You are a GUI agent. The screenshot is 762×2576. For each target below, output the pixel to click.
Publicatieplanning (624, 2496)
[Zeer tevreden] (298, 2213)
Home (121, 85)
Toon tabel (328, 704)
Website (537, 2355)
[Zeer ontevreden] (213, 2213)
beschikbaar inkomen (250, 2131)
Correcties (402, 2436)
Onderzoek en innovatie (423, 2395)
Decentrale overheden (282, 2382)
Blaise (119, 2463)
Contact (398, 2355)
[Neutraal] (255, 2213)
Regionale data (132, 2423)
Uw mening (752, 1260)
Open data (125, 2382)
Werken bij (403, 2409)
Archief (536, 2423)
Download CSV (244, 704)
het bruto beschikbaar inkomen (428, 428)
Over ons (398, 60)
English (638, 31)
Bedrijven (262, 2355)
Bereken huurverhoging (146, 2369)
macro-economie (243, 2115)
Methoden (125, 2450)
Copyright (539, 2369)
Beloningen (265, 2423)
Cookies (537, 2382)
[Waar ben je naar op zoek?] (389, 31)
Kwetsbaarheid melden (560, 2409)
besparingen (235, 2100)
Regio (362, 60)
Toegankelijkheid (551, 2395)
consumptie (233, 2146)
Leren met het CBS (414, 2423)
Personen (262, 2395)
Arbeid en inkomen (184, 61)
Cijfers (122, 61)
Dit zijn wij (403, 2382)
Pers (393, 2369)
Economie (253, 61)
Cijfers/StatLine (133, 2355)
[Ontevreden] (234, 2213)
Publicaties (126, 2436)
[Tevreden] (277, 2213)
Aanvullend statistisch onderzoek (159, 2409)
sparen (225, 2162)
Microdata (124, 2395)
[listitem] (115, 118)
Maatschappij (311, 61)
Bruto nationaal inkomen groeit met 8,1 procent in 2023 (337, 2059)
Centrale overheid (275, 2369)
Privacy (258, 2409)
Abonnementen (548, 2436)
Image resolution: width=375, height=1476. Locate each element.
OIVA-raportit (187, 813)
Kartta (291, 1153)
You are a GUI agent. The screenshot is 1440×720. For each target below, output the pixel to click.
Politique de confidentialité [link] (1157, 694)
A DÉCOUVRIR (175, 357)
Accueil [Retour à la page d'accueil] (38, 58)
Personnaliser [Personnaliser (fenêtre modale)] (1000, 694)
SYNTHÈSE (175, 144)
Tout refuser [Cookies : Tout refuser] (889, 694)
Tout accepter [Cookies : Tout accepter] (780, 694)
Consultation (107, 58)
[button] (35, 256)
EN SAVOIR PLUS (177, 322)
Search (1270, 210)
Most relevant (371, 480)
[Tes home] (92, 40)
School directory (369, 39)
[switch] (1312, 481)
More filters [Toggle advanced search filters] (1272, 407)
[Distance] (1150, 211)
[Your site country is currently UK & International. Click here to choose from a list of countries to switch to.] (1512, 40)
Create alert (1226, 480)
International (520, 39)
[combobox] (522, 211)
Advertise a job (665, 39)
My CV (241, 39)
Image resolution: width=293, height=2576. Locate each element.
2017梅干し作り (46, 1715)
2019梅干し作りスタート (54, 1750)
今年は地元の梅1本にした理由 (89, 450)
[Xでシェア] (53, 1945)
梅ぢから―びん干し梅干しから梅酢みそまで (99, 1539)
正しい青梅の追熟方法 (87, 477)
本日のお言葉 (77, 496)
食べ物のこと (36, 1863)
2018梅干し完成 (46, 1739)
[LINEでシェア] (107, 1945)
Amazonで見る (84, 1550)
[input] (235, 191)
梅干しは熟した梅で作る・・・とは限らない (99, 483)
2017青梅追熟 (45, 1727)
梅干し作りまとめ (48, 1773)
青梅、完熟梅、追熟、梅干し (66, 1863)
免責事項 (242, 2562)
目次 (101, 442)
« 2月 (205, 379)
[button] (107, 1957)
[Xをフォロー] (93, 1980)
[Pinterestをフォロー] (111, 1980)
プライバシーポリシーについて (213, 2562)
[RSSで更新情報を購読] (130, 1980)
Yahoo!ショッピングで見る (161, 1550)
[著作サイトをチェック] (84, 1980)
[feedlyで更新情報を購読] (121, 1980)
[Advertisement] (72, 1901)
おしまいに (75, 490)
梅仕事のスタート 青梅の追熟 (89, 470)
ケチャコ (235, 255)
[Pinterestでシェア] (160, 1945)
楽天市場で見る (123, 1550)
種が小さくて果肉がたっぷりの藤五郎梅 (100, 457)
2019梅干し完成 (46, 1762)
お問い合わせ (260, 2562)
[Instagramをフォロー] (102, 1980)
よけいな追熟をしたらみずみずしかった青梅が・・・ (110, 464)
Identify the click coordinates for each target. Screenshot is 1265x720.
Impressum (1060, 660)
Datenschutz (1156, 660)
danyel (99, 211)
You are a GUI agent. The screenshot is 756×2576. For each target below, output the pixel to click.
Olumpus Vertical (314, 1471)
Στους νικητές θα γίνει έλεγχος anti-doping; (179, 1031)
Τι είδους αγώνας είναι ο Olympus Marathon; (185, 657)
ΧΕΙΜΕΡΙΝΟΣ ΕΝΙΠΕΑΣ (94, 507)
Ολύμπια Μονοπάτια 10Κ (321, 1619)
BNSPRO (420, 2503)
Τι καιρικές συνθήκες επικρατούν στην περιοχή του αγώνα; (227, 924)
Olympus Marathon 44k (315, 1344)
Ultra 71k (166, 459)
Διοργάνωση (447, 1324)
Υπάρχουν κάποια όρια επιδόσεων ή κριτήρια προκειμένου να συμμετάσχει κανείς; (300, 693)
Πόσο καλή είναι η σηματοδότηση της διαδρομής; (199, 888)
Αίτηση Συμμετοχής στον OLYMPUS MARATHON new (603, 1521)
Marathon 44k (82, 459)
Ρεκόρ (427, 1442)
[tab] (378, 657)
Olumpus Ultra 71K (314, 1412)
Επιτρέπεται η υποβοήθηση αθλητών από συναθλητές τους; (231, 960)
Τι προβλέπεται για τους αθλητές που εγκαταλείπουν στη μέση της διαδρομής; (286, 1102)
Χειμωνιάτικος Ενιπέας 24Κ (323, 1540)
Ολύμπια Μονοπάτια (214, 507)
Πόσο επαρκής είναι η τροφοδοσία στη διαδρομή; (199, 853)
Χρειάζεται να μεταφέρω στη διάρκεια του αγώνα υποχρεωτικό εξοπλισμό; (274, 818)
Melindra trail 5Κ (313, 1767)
* * * *
Written problem: Copy every line of the records above without any changes.

Reply to the exercise:
You are a GUI agent. The screenshot is 762×2576. For each target below, output the pixel to click.
Publicatieplanning (624, 2496)
[Zeer tevreden] (298, 2213)
Home (121, 85)
Toon tabel (328, 704)
Website (537, 2355)
[Zeer ontevreden] (213, 2213)
beschikbaar inkomen (250, 2131)
Correcties (402, 2436)
Onderzoek en innovatie (423, 2395)
Decentrale overheden (282, 2382)
Blaise (119, 2463)
Contact (398, 2355)
[Neutraal] (255, 2213)
Regionale data (132, 2423)
Uw mening (752, 1260)
Open data (125, 2382)
Werken bij (403, 2409)
Archief (536, 2423)
Download CSV (244, 704)
het bruto beschikbaar inkomen (428, 428)
Over ons (398, 60)
English (638, 31)
Bedrijven (262, 2355)
Bereken huurverhoging (146, 2369)
macro-economie (243, 2115)
Methoden (125, 2450)
Copyright (539, 2369)
Beloningen (265, 2423)
Cookies (537, 2382)
[Waar ben je naar op zoek?] (389, 31)
Kwetsbaarheid melden (560, 2409)
besparingen (235, 2100)
Regio (362, 60)
Toegankelijkheid (551, 2395)
consumptie (233, 2146)
Leren met het CBS (414, 2423)
Personen (262, 2395)
Arbeid en inkomen (184, 61)
Cijfers (122, 61)
Dit zijn wij (403, 2382)
Pers (393, 2369)
Economie (253, 61)
Cijfers/StatLine (133, 2355)
[Ontevreden] (234, 2213)
Publicaties (126, 2436)
[Tevreden] (277, 2213)
Aanvullend statistisch onderzoek (159, 2409)
sparen (225, 2162)
Microdata (124, 2395)
[listitem] (115, 118)
Maatschappij (311, 61)
Bruto nationaal inkomen groeit met 8,1 procent in 2023 (337, 2059)
Centrale overheid (275, 2369)
Privacy (258, 2409)
Abonnementen (548, 2436)
Image resolution: width=375, height=1476. Locate each element.
OIVA-raportit (187, 813)
Kartta (291, 1153)
You are a GUI agent. The screenshot is 1440×720. For each target below, output the pixel to click.
Politique de confidentialité [link] (1157, 694)
A DÉCOUVRIR (175, 357)
Accueil [Retour à la page d'accueil] (38, 58)
Personnaliser [Personnaliser (fenêtre modale)] (1000, 694)
SYNTHÈSE (175, 144)
Tout refuser [Cookies : Tout refuser] (889, 694)
Tout accepter [Cookies : Tout accepter] (780, 694)
Consultation (107, 58)
[button] (35, 256)
EN SAVOIR PLUS (177, 322)
Search (1270, 210)
Most relevant (371, 480)
[Tes home] (92, 40)
School directory (369, 39)
[switch] (1312, 481)
More filters [Toggle advanced search filters] (1272, 407)
[Distance] (1150, 211)
[Your site country is currently UK & International. Click here to choose from a list of countries to switch to.] (1512, 40)
Create alert (1226, 480)
International (520, 39)
[combobox] (522, 211)
Advertise a job (665, 39)
My CV (241, 39)
Image resolution: width=293, height=2576. Locate each element.
2017梅干し作り (46, 1715)
2019梅干し作りスタート (54, 1750)
今年は地元の梅1本にした理由 (89, 450)
[Xでシェア] (53, 1945)
梅ぢから―びん干し梅干しから梅酢みそまで (99, 1539)
正しい青梅の追熟方法 (87, 477)
本日のお言葉 (77, 496)
食べ物のこと (36, 1863)
2018梅干し完成 (46, 1739)
[LINEでシェア] (107, 1945)
Amazonで見る (84, 1550)
[input] (235, 191)
梅干しは熟した梅で作る・・・とは限らない (99, 483)
2017青梅追熟 (45, 1727)
梅干し作りまとめ (48, 1773)
青梅、完熟梅、追熟、梅干し (66, 1863)
免責事項 (242, 2562)
目次 (101, 442)
« 2月 (205, 379)
[button] (107, 1957)
[Xをフォロー] (93, 1980)
[Pinterestをフォロー] (111, 1980)
プライバシーポリシーについて (213, 2562)
[RSSで更新情報を購読] (130, 1980)
Yahoo!ショッピングで見る (161, 1550)
[著作サイトをチェック] (84, 1980)
[feedlyで更新情報を購読] (121, 1980)
[Advertisement] (72, 1901)
おしまいに (75, 490)
梅仕事のスタート 青梅の追熟 (89, 470)
ケチャコ (235, 255)
[Pinterestでシェア] (160, 1945)
楽天市場で見る (123, 1550)
種が小さくて果肉がたっぷりの藤五郎梅 (100, 457)
2019梅干し完成 (46, 1762)
お問い合わせ (260, 2562)
[Instagramをフォロー] (102, 1980)
よけいな追熟をしたらみずみずしかった青梅が・・・ (110, 464)
Identify the click coordinates for each target. Screenshot is 1265x720.
Impressum (1060, 660)
Datenschutz (1156, 660)
danyel (99, 211)
You are a GUI agent. The screenshot is 756×2576. For each target below, output the pixel to click.
Olumpus Vertical (314, 1471)
Στους νικητές θα γίνει έλεγχος anti-doping; (179, 1031)
Τι είδους αγώνας είναι ο Olympus Marathon; (185, 657)
ΧΕΙΜΕΡΙΝΟΣ ΕΝΙΠΕΑΣ (94, 507)
Ολύμπια Μονοπάτια 10Κ (321, 1619)
BNSPRO (420, 2503)
Τι καιρικές συνθήκες επικρατούν στην περιοχή του αγώνα; (227, 924)
Olympus Marathon 44k (315, 1344)
Ultra 71k (166, 459)
Διοργάνωση (447, 1324)
Υπάρχουν κάποια όρια επιδόσεων ή κριτήρια προκειμένου να συμμετάσχει κανείς; (300, 693)
Πόσο καλή είναι η σηματοδότηση της διαδρομής; (199, 888)
Αίτηση Συμμετοχής στον OLYMPUS MARATHON new (603, 1521)
Marathon 44k (82, 459)
Ρεκόρ (427, 1442)
[tab] (378, 657)
Olumpus Ultra 71K (314, 1412)
Επιτρέπεται η υποβοήθηση αθλητών από συναθλητές τους; (231, 960)
Τι προβλέπεται για τους αθλητές που εγκαταλείπουν στη μέση της διαδρομής; (286, 1102)
Χειμωνιάτικος Ενιπέας 24Κ (323, 1540)
Ολύμπια Μονοπάτια (214, 507)
Πόσο επαρκής είναι η τροφοδοσία στη διαδρομή; (199, 853)
Χρειάζεται να μεταφέρω στη διάρκεια του αγώνα υποχρεωτικό εξοπλισμό; (274, 818)
Melindra trail 5Κ (313, 1767)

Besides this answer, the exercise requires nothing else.